Background: Recent findings have indicated that patients with schizophrenia have altered cortico-cerebellar connectivity, but the nature of these network dysconnections remains unclear.
Aims: We applied a network-based approach to investigate the functional connectivity (FC) of the cerebellum in patients with schizophrenia.
Methods: Thirty-six patients with schizophrenia and 36 healthy controls underwent resting functional magnetic resonance imaging. We derived the following 6 major networks by applying group independent component analysis: (1) the cingulo-opercular network (CON); (2) the dorsal default-mode networks (dDMN); (3) the ventral default-mode network (vDMN); (4) the left frontoparietal networks (lFPN); (5) the right frontoparietal network (rFPN); and (6) the motor network (MOT). We defined 12 regions of interest (ROIs) by selecting the first 2 peaks of each network in the cerebellum. The FC map of all ROIs was calculated for each participant and compared between groups.

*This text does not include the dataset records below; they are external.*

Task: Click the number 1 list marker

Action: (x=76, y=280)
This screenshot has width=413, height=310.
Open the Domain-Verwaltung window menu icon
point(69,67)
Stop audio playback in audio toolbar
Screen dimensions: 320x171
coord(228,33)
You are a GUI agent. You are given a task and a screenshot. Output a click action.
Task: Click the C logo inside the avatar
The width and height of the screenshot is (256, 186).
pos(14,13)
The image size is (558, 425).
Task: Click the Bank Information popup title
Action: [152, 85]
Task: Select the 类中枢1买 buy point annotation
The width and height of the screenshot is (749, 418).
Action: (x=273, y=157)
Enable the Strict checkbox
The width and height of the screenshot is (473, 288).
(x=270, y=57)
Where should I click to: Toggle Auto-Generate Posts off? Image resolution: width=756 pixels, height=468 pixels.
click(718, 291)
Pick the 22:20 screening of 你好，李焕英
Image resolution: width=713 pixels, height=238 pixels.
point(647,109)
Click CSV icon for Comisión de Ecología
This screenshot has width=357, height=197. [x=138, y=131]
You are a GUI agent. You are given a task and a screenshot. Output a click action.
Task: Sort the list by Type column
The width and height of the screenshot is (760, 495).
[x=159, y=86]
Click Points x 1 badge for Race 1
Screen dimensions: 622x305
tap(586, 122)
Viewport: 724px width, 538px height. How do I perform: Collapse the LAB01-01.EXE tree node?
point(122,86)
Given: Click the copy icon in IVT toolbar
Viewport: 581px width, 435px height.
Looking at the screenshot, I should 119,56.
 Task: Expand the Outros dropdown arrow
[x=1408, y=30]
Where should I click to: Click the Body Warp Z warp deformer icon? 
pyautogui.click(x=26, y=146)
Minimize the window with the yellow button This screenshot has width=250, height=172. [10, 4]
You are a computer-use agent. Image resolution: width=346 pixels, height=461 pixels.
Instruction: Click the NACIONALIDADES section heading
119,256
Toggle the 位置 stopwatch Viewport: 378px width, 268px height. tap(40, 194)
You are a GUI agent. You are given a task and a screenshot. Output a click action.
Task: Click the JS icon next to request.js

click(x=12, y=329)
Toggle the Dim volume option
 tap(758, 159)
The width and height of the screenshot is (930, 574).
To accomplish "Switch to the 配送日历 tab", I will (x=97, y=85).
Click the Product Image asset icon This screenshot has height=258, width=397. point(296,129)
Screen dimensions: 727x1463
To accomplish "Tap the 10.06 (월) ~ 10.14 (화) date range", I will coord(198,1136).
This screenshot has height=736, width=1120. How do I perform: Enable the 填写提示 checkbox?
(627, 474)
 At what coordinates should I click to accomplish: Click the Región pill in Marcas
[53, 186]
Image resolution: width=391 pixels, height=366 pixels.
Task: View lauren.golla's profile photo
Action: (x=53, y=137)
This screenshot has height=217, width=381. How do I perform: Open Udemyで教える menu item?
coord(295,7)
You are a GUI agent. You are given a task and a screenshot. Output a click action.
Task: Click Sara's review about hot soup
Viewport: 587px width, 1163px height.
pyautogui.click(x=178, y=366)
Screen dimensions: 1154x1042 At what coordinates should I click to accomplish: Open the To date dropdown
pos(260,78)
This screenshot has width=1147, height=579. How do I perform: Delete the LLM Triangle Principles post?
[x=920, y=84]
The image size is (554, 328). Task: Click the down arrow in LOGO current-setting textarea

Results: The schizophrenic patients showed a decrease in FC between the cerebellar ROIs and the thalamus in all networks except the MOT. The FC decreased between cerebellar ROIs and the frontal cortex in the CON, rFPN, and MOT. However, the FC increased with the precentral gyrus and postcentral gyrus for the CON, lFPN, and dDMN. An increased FC with the occipital fusiform gyrus and the temporal occipital fusiform gyrus was also noted in the dDMN, vDMN, and MOT.
Conclusions: The dysconnection of the cerebellum in the examined patients with schizophrenia was network-specific. The cerebellar-thalamic dysconnections were the most prominent findings and were common to all cognitive-related networks, whereas the cortico-cerebellar connectivity involved both an increase and decrease in FC, and depended more on the nature of the specific network.
Keywords: Brain imaging; Cerebellum; Cognitive dysmetria; Cortico–cerebellar–thalamic–cortical circuit; Functional connectivity; Schizophrenia.